The saying, “nobody likes a liar” could not be truer than when talking about marriage. By definition, intimacy involves an open, honest, and mutual sharing of feelings, wants, needs, and thoughts. Most people think of a happy marriage as having those qualities. It is a place where you can be yourself, express yourself and trust your partner. The worst part of a dishonest marriage is that one or both partners cannot trust the other and do not feel secure, respected or close to each other.

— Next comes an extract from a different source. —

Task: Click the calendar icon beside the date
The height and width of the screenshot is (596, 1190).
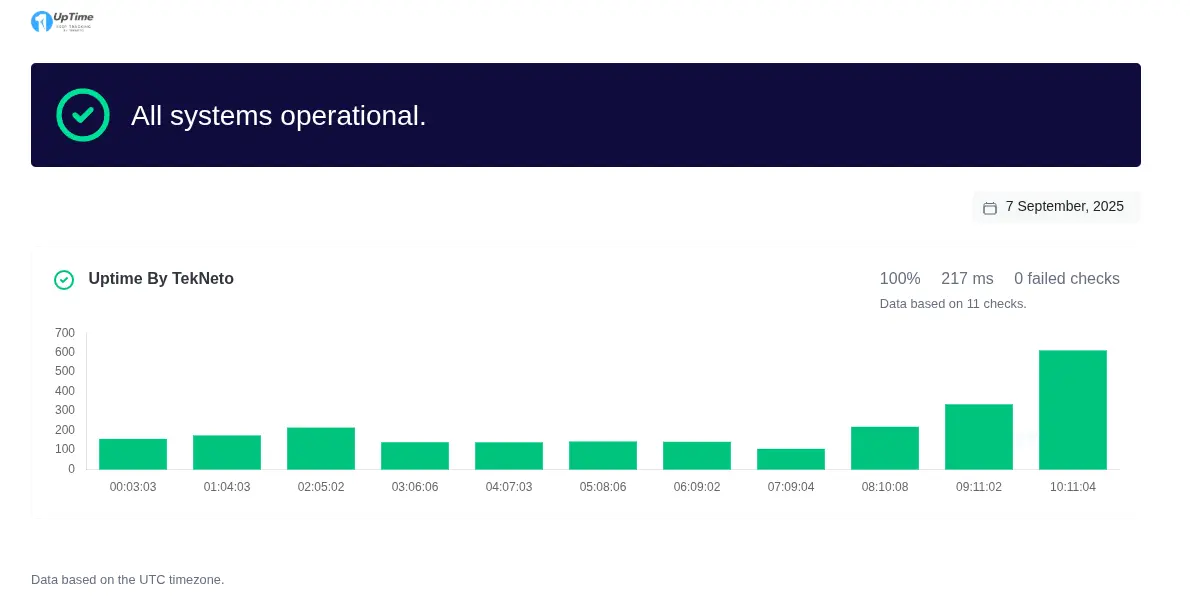Action: point(990,208)
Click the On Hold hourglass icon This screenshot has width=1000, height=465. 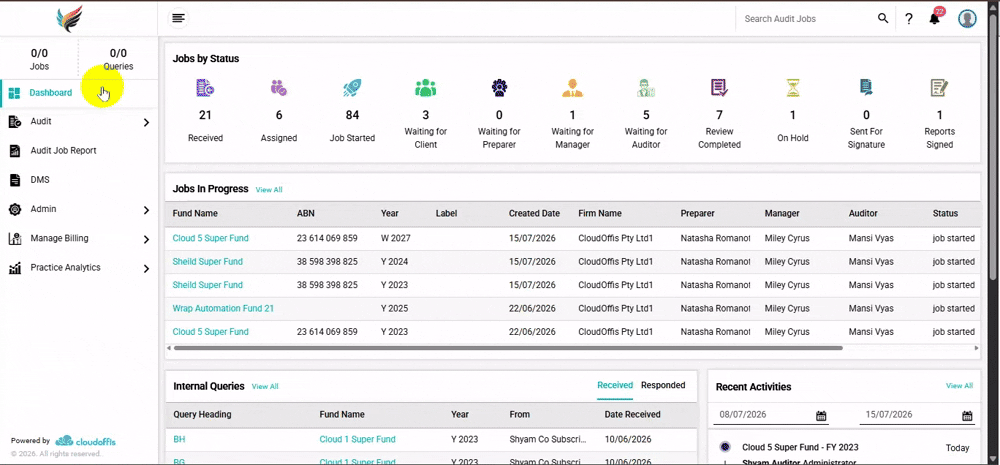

People develop a habit of lying for many reasons. It can be a form of control. Lying can make someone feel that they can influence outcomes that protect them from conflict. The liar seeks to feel powerful, smart and, protected from judgment or abandonment. By not sharing the truth about what they are doing or thinking, the liar remains less vulnerable and less intimate. Lying can also be a sign of shame. The shame-based liar fears that being honest will cause their partner not to respect them or stay with them, so lying becomes a justification for avoiding rejection.

A habit of lying can also be a way to retaliate when one feels wronged. By lying, one pushes the other away and feels superior and in control of the relationship. Over time, partners can sense dishonesty. They sense the distance and notice the inconsistencies in communication and behavior. Whether the lying is about something significant or insignificant, lying destroys the foundation needed for a healthy partnership.

When the source of the dishonesty revealed, the dishonest partner can change their behavior and take responsibility for lying. These marriages can heal and recover. But without targeted work on why lying has become a part of the marriage, these marriages become combative, abusive, depressing and lonely. Such a marriage can be awful enough to warrant a divorce, despite the loss of what might have been.

healthy relationship is as healthy as each partner in it. Unresolved personal issues will create patterns that will cause a relationship to fall into one of these awful patterns. Improving self-awareness is crucial for a relationship to succeed. It takes courage to leave a bad relationship, but doing so makes it possible for a happier one to follow.